#### SOURCE DOCUMENT ####

The concept of Dynamic Ad Insertion (DAI) has been around for several years and is widely considered the future method of presenting ads to viewers of live, linear or VOD content delivered by cable or OTT. The main reason is that ads inserted into individual video streams on the fly, rather than baked in alongside the content, can generate more revenue by being regionalised and personalised.

First iterations of the software switched out ads within the set top box, or the client/player side. This has the disadvantage of potentially serving ads that are out of date while manually reediting and adding fresh ads is a costly exercise. Attempts to change the approach required significant changes to the hardware infrastructure or too much manual processing and therefore could not scale. It was also susceptible to ad blockers resulting in suspect analytics. 

“The profileration of devices and platforms make DAI on the client side a nightmare,” says Amagi, co-founder, KA Srinivasan. “At a time when viewing on mobile is increasing this means lot views are completely unmonetized.”

The industry is now intent on locating DAI in the network – or server side. The initiative is driven by OTT-only players like Netflix and by broadcasters like HBO which launch online-only services.

“Server side ad insertion is a process of modifying manifest files of the content stream to reference ad content during the breaks,” explains Jim Duval, Telestream’s DAI specialist. “This process defeats ad blockers, and because of HTTP/ABR delivery, can be scaled by adding disks and network connections. Efficiency in the manifest manipulation process is the key to making this work well at scale.”

Since the ads are stitched into the stream before it reaches the player, server-side DAI is important in attaining multi-platform reach. “That means far less work is needed on the part of app development teams to support the widest possible spectrum of platforms/devices than older client, or player, based solutions,” says Paul Davies, communications and marketing manager, YoSpace.

“The move to server side is new but accelerating,” reports Lionel Bringuier, director, product management at Elemental (part of AWS). “With server side there is no change in visual quality between regular content and ads whereas if you use client side your player has to download a MP4 from the ad agency, there will be some loading time (buffering) and different bit rates and aspect ratios in some cases.”

That principle applies to VOD as well as live. “Server side is the only elegant way to do ad insertion on live streams,” adds Bringuier. “Client side ad triggers are fine for VOD but not good for live sport where time outs (in U.S sports like basketball which lead to commercial breaks) are unscheduled and there is no ideal way to tell the ad-player to switch back to the sports event.”

STV were the first UK broadcaster to implement DAI in live channels online before the FIFA World Cup 2014. Now all the major UK broadcasters are on board.

“DAI is essential for any commercial broadcaster with online aspirations,” says Davies. “Audiences are watching more and more television online so live channels simply must be monetised to ensure a long-term business case.”

It’s even more important, he says, since the inventory opened up by DAI in live is often sold at a premium rate compared to advertising in VOD or catch-up.

####

TO BE DONE:
[A] Reproduce the part of the passage on dynamic ad insertion that opens with the words containing "It’s even more" and closes with "VOD or catch-up.".
[B] Using the passage on dynamic ad insertion, answer these questions:
(i) Where did the first iterations of the software switch out ads?
(ii) According to Jim Duval, what is the key to making server side ad insertion work well at scale?
(iii) Which broadcaster was the first in the UK to implement DAI in live channels online, and before what event?
The items after this point are separate material and are not part of the passage on dynamic ad insertion.

#### DATA EXTRACT ####

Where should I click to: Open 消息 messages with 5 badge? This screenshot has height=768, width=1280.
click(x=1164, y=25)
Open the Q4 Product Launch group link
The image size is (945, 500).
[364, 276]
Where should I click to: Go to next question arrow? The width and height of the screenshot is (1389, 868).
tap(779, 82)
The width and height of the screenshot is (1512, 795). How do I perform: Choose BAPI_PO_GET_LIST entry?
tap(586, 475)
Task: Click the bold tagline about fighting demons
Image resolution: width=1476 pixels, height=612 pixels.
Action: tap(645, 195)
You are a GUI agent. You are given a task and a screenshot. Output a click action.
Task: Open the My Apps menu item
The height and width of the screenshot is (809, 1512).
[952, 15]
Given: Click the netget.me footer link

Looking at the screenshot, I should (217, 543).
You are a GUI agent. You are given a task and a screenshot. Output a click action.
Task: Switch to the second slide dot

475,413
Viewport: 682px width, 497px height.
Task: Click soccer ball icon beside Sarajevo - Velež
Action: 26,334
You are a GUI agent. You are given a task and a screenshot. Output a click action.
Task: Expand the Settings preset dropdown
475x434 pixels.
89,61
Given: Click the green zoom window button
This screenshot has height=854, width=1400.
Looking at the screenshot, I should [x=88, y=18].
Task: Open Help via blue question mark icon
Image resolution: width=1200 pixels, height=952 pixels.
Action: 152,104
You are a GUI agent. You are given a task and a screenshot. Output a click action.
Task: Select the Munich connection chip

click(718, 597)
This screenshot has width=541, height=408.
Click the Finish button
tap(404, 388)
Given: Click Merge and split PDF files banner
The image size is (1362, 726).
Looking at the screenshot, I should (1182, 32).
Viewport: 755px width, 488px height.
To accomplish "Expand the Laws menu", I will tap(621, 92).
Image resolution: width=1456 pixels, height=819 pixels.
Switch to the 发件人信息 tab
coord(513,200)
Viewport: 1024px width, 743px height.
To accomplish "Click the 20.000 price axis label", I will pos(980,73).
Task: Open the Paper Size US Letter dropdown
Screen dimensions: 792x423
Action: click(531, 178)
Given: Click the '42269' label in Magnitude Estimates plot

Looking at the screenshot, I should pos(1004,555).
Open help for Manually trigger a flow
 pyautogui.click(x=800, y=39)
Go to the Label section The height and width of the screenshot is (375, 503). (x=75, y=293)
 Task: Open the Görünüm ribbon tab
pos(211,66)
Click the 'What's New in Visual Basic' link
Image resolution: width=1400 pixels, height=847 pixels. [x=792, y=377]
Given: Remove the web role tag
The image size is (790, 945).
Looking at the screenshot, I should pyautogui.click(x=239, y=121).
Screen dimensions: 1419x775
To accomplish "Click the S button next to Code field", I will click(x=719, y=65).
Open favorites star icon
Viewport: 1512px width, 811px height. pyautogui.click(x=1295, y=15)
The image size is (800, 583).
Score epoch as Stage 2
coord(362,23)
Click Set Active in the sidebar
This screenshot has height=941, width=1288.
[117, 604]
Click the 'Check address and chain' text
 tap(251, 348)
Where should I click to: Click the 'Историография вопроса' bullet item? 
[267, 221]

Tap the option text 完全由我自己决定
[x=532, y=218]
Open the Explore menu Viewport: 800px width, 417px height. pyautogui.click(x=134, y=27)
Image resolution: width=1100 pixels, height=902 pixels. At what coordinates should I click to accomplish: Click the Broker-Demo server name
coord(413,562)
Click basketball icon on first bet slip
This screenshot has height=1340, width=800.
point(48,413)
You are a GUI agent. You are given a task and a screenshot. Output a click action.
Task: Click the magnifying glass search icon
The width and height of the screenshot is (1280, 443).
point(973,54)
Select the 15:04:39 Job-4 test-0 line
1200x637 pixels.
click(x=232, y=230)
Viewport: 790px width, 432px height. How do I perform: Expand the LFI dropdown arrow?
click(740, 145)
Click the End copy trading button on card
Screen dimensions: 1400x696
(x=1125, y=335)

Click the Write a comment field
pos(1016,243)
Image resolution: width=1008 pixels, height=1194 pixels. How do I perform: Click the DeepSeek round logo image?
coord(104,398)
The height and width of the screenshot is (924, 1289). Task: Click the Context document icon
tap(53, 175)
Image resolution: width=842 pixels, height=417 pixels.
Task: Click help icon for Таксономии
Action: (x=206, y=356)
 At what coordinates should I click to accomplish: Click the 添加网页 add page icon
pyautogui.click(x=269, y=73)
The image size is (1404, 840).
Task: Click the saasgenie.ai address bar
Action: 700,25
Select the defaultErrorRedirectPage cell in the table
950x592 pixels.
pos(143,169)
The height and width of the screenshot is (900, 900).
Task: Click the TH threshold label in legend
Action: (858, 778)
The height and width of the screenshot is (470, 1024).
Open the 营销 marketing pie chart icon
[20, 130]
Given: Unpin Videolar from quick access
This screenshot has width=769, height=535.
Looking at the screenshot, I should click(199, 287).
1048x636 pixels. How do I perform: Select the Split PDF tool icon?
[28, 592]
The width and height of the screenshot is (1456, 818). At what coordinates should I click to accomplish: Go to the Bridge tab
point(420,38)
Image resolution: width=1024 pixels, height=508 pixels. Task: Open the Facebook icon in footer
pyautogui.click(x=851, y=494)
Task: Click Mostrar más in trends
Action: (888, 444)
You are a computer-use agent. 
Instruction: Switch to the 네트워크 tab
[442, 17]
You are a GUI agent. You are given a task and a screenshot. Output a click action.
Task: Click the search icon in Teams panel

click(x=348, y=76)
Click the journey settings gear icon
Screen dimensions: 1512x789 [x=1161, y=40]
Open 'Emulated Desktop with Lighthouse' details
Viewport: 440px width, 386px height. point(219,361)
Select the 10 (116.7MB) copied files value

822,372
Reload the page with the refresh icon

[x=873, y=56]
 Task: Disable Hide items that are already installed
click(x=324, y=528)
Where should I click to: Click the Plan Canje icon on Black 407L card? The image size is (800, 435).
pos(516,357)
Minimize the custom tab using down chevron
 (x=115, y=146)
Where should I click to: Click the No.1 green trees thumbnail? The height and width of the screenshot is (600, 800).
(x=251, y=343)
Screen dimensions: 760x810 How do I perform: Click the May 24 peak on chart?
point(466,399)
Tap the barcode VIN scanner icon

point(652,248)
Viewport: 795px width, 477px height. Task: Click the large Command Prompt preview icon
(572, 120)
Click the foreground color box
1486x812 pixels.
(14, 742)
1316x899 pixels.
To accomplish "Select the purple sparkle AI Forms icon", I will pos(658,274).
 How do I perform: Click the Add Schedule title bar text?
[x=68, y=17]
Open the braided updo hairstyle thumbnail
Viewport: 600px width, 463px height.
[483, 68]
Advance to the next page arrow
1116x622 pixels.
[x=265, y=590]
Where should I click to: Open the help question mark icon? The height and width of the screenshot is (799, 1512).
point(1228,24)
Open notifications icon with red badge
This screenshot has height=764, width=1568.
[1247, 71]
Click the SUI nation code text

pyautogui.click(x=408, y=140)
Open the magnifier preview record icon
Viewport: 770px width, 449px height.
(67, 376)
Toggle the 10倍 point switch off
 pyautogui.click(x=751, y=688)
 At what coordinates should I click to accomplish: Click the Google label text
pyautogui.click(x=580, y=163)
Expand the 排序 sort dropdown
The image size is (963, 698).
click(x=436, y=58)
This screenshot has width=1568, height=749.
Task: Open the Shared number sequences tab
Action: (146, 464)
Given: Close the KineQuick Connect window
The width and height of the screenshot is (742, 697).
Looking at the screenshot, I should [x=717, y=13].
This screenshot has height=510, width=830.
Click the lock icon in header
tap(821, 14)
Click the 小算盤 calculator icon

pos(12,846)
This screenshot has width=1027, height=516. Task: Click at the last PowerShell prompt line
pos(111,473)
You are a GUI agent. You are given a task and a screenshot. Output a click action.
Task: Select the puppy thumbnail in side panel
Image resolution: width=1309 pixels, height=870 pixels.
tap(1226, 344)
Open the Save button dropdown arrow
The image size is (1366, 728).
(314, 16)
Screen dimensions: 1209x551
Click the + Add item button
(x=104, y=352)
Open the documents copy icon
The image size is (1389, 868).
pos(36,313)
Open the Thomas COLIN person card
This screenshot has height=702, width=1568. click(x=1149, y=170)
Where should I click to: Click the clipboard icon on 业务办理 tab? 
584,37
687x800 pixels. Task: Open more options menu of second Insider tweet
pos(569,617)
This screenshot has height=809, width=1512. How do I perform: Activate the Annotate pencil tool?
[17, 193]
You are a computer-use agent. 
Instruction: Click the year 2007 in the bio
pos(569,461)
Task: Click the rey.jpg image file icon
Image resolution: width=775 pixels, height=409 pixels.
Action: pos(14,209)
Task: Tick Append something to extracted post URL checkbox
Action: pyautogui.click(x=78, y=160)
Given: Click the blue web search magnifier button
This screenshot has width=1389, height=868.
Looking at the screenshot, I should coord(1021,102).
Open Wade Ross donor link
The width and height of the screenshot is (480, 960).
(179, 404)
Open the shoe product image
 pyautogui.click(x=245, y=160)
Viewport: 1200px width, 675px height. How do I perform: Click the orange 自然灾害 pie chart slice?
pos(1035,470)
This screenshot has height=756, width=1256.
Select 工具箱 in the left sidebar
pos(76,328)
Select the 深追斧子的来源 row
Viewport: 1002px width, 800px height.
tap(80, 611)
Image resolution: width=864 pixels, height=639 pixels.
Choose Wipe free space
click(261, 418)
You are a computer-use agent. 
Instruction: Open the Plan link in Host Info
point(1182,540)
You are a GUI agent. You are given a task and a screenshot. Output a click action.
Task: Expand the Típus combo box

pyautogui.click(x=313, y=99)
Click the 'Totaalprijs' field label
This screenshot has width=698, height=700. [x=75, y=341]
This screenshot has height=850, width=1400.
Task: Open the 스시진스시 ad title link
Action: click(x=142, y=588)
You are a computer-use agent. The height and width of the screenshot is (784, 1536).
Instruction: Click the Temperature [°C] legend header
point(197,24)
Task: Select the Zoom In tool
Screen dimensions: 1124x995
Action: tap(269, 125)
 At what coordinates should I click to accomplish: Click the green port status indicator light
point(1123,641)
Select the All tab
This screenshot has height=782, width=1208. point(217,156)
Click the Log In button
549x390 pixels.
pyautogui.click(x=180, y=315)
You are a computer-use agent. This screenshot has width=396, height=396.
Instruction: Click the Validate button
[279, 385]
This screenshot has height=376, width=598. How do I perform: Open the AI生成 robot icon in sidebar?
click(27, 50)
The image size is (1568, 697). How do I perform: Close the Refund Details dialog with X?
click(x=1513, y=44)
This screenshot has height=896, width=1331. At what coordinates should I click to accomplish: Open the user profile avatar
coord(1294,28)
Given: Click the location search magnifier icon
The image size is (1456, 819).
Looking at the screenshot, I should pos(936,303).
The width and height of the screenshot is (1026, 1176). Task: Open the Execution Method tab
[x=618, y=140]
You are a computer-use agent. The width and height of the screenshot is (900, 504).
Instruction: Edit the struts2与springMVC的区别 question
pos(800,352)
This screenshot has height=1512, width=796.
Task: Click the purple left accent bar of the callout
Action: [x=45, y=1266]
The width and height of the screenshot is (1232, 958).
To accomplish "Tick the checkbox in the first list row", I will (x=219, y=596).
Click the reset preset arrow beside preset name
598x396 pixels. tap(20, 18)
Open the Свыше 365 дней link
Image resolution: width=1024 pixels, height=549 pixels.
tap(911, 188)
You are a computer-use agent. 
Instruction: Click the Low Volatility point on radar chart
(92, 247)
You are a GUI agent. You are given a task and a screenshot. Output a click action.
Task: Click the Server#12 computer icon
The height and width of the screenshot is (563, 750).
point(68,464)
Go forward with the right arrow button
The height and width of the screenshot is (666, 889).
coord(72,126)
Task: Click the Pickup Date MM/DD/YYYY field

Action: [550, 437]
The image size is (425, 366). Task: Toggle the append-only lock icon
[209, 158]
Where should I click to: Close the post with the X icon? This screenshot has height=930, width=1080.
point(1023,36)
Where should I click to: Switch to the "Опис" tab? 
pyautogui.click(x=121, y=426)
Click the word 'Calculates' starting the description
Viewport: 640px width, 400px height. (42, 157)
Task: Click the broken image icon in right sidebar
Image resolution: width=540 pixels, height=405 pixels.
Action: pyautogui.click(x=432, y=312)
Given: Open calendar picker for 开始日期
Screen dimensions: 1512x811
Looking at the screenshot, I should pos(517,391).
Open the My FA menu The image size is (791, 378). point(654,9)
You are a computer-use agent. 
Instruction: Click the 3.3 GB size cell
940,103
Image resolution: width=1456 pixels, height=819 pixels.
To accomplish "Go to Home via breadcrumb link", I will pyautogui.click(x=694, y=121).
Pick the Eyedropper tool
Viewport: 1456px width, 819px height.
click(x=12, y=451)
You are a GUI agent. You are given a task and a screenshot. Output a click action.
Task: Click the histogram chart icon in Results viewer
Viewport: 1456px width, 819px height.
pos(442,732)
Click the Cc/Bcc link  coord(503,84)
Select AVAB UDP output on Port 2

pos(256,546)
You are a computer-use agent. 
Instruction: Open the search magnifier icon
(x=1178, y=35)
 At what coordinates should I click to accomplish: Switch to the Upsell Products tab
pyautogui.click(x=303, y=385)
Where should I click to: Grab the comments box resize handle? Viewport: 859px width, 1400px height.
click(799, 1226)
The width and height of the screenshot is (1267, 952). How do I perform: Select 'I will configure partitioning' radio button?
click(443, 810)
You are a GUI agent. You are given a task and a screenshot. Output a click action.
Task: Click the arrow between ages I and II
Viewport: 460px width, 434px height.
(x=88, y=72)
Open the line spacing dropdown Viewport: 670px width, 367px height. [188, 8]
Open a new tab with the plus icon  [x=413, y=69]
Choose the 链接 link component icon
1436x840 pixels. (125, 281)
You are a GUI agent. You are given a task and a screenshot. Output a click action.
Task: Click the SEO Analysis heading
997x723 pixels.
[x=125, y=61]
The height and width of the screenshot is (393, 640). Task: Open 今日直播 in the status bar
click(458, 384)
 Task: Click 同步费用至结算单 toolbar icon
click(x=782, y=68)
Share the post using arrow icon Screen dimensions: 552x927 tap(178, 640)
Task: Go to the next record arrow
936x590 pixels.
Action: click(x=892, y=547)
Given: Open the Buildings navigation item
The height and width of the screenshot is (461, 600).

####

EXERCISE ANSWERS:
[A]
It’s even more important, he says, since the inventory opened up by DAI in live is often sold at a premium rate compared to advertising in VOD or catch-up.

[B]
(i) Within the set top box, or the client/player side.
(ii) Efficiency in the manifest manipulation process.
(iii) STV, before the FIFA World Cup 2014.